**WORK ORDER**: Only a number is wanted here. Tally the lines of the data that contain "computer".

Stored data entries

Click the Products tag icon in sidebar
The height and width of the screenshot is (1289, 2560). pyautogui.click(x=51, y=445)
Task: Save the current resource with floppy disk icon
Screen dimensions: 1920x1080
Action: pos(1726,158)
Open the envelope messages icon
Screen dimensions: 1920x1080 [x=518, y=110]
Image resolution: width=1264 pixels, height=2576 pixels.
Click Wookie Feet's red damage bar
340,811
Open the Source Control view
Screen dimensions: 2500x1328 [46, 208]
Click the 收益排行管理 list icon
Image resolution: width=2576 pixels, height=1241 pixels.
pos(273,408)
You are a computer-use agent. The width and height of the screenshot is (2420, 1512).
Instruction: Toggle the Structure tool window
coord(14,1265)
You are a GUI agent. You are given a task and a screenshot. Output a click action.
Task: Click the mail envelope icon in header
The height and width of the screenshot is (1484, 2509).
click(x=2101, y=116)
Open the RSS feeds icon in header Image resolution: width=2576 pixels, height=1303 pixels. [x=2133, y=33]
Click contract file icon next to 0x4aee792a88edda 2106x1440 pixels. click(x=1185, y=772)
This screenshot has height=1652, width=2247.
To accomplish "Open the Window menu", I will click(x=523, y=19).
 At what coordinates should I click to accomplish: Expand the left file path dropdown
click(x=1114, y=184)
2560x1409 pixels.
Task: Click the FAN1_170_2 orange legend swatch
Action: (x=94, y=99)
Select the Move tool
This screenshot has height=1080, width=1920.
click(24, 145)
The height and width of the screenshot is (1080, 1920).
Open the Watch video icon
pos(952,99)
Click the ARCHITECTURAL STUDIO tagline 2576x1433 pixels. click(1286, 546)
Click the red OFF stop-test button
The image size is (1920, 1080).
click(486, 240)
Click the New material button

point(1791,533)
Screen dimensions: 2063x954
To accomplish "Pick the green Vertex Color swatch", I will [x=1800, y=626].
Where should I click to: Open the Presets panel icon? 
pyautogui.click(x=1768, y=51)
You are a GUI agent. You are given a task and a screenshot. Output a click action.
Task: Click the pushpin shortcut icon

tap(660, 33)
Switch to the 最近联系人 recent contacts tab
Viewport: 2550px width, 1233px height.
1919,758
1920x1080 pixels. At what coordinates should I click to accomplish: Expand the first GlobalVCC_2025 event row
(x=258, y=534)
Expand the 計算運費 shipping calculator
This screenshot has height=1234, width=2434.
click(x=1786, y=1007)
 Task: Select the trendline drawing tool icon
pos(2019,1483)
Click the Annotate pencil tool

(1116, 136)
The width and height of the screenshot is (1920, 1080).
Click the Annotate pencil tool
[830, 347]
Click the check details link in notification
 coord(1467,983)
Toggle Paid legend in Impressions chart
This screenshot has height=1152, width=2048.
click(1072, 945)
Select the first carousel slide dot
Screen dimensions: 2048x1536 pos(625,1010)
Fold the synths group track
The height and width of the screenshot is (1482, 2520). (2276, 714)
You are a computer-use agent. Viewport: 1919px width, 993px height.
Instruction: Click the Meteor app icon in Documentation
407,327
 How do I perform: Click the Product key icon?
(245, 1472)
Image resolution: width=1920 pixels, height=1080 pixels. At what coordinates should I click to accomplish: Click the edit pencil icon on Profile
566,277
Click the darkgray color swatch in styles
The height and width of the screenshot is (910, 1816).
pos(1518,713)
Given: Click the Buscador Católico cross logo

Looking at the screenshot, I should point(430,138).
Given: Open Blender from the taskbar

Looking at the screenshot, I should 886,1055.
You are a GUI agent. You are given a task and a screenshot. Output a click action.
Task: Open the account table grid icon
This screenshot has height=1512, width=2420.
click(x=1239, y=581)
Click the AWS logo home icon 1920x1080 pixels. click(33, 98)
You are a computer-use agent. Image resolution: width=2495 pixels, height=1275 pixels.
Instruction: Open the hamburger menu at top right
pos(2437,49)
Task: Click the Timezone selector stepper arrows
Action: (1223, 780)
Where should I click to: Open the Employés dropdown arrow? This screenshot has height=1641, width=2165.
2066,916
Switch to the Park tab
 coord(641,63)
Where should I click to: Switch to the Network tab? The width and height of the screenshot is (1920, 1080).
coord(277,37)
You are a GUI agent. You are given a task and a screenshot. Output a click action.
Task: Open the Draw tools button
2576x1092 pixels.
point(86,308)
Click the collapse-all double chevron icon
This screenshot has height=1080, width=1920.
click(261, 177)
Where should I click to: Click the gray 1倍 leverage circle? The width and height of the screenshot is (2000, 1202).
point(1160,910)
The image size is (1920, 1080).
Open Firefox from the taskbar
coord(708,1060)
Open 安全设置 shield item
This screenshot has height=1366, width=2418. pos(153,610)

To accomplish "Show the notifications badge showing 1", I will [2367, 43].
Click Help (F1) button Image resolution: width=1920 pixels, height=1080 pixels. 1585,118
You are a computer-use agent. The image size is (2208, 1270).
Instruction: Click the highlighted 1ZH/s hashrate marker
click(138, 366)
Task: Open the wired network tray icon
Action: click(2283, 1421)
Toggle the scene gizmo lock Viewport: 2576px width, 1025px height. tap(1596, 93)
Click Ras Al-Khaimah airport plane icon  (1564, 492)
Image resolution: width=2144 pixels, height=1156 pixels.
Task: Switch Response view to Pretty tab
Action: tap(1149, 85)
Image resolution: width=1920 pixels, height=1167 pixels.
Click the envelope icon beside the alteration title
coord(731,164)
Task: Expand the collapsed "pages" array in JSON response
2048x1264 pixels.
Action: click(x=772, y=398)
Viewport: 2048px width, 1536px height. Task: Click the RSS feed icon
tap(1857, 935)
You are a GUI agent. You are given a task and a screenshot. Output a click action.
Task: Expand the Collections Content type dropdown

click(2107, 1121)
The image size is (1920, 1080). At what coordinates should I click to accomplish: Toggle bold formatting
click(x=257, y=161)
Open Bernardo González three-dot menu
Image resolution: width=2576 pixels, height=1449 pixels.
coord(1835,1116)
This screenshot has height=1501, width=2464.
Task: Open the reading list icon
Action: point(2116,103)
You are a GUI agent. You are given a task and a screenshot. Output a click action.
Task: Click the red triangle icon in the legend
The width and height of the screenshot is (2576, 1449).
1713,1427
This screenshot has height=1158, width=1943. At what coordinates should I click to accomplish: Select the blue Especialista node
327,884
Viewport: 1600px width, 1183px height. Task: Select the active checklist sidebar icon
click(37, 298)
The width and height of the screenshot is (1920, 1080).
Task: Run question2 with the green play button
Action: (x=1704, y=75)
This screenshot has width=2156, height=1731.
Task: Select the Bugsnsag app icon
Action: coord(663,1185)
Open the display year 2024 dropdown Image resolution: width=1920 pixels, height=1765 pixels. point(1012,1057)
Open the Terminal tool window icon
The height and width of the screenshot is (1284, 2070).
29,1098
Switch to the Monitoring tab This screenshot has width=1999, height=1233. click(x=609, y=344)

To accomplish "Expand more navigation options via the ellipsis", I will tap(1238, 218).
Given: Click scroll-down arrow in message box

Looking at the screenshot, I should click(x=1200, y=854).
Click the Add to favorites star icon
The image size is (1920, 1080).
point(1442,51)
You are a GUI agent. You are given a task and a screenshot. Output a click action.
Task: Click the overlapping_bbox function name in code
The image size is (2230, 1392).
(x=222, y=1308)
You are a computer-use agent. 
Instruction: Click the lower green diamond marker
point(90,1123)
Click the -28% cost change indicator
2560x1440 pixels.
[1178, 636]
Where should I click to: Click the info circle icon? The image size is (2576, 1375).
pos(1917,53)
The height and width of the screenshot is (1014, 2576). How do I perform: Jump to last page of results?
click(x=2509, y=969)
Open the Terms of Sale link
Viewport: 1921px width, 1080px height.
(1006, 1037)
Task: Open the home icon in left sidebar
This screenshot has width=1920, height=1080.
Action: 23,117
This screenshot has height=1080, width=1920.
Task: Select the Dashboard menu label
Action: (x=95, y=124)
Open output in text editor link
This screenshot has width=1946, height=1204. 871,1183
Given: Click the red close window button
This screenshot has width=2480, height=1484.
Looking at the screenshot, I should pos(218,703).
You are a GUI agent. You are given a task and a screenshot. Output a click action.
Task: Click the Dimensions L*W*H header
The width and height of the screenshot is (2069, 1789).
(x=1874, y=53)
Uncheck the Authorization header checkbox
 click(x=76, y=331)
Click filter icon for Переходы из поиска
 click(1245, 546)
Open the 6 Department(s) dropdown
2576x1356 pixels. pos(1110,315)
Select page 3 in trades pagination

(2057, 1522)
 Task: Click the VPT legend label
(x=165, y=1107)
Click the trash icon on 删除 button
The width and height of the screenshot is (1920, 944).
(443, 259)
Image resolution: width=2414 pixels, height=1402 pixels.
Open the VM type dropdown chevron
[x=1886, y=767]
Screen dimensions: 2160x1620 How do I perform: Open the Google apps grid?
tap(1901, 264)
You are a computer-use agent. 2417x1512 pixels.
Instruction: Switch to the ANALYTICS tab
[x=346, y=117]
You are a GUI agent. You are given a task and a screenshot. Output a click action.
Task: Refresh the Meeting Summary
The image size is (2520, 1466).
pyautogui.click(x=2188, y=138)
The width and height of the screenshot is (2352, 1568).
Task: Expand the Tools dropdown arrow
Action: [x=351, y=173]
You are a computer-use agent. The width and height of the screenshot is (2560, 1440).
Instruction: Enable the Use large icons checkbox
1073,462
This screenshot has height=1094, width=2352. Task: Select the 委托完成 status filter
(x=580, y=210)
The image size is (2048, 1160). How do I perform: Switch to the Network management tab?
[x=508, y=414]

**ANSWER TO THE PROBLEM**: 7